_Direction_
Print the listing from the line with "Where should I" up to and including the line with "point(115,289)", leaving out the pictures.

_Material for the task_

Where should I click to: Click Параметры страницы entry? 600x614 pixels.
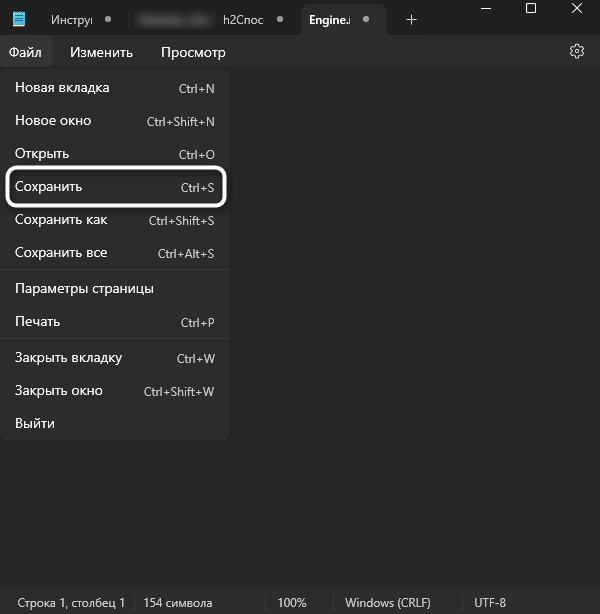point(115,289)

==

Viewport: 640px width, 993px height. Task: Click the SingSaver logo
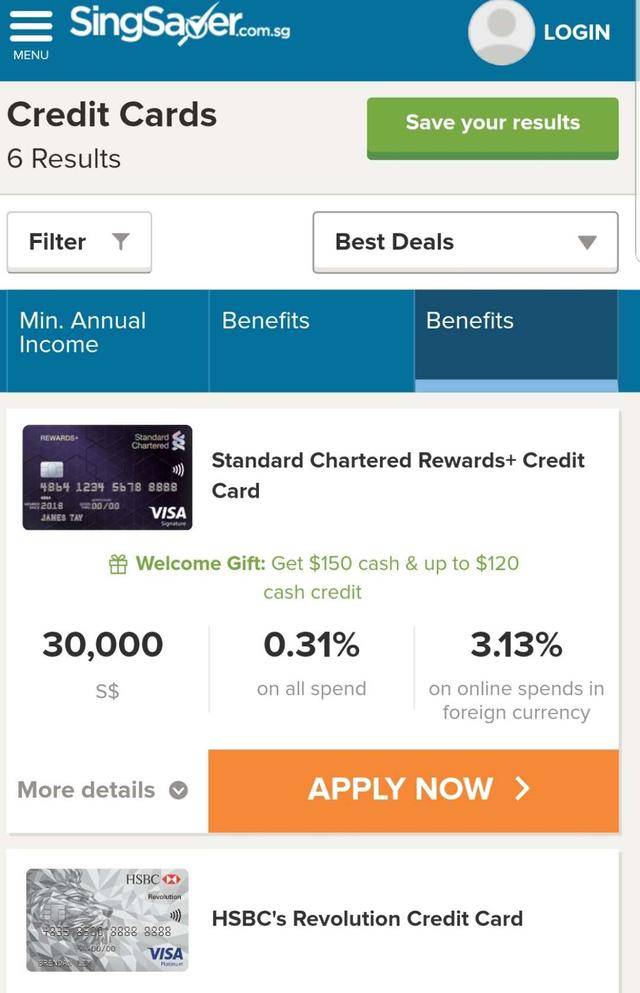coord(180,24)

* * *

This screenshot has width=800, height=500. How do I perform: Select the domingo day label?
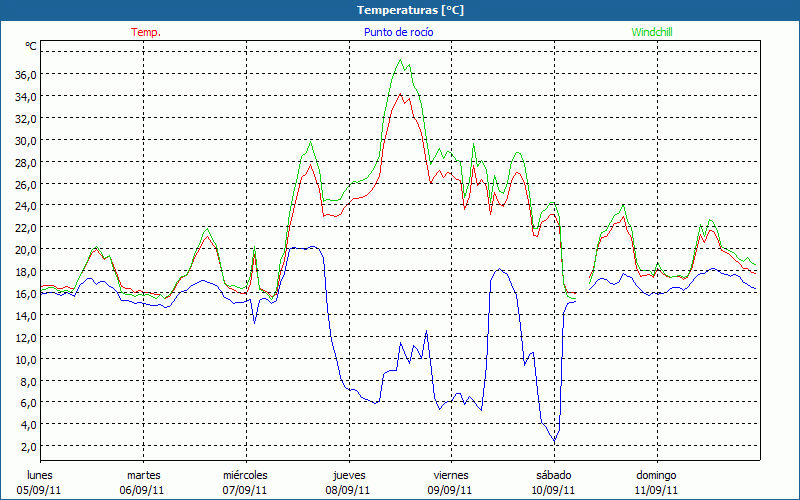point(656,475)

_Result of this task_
Where should I click to: Click Параметры страницы entry? 600x614 pixels.
point(115,289)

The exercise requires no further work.